If thinner struts do explain the difference in outcomes between Xience and Orsiro in BIOFLOW, why were there no significant differences (in target vessel failure) between Orsiro and Resolute Onyx (Medtronic) in the recent BIONYX study given that the Resolute Onyx has a similar strut thickness to Xience?
Again, we have to keep in mind we are comparing data across different trials and that limits any definite conclusions. The BIONYX was a large comparative study showing noninferiority of the Onyx stent with the Orsiro stent regarding target vessel failure. It is noteworthy that the investigators selected Orsiro as the benchmark comparator stent. It is also noteworhy, however, that the BIONYX trial investigators also performed the BIORESORT trial. This trial showed that at one year, there were no significant differences between Orsiro, Resolute Integrity, and the everolimus-eluting, biodegradable polymer stent Synergy (Boston Scientific). However, the two-year data (presented at the 2018 EuroPCR meeting) showed a significant difference in target lesion failure and target lesion revascularisation that favoured the Orsiro stent. Therefore, it will be interesting to see the two-year findings of BIONYX continue to show no significant differences between Orsiro and Resolute Onyx.
BIONYX also showed that Resolute Onyx was associated with a significantly lower rate of definite or probable stent thrombosis. Why do you think this was?
The presenter of that study acknowledged that that event rates were low for both stents—0.7% for Orsiro and 0.1% for Resolute Onyx. The extremely low rate of stent thrombosis for Resolute Onyx was surprising because it is not consistent with previous studies of Resolute nor is it consistent with any finding for a drug-eluting stent in such a broad, unselected patient population. It is a very favourable result but it may be more of a chance finding.

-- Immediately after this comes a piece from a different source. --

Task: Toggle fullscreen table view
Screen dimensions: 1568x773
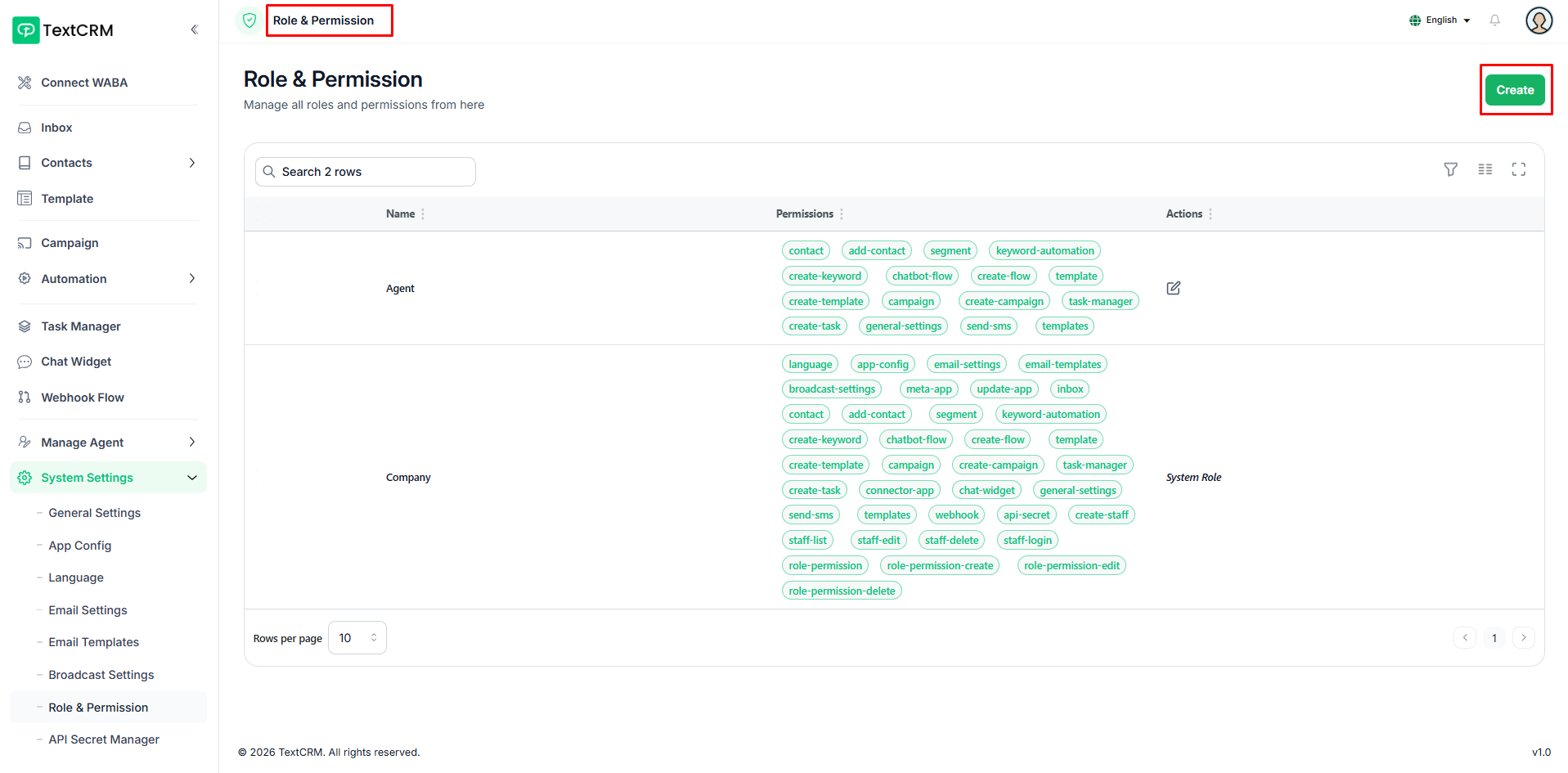Action: click(1518, 169)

Given the good outcomes we have seen with current generation drug-eluting stents, we reached a plateau in terms of improving safety and efficacy with the latest generation stents?
In the past three to five years, I think there has been an impression in the community that we had met a plateau with regard to drug-eluting stent safety and efficacy. But, BIOFLOW V changed that paradigm as it showed that there was still the opportunity for incremental benefit with newer stents.
One of the key issues, however, is that we need to reset our expectations with regard to when, how and what potential differences we will see between drug-eluting stents as they continue to evolve and develop. By that, I mean that we may not necessarily observe differences at the traditional one-year time point; we may need longer durations of follow-up. Alternatively, differences may appear earlier than one year, such as periprocedural myocardial infarction (significantly reduced with Orsiro vs. Xience). The other issue is that the differences observed may not be the more traditional or expected endpoints such as target lesion revascularisation. In BIOFlOW V, for example, we observed differences between Orsiro and Xience in endpoints such as target vessel myocardial infarction and stent thrombosis, findings which have been a consistent finding with ultrathin struts.
Do you think, based on the available evidence, that Orsiro is now the gold-standard stent?
That would be my opinion but I am certainly not the only one to have that opinion. The investigators of BIORESORT and BIONYX, for example, have now established Orsiro as a new standard of comparison in the design of their trials.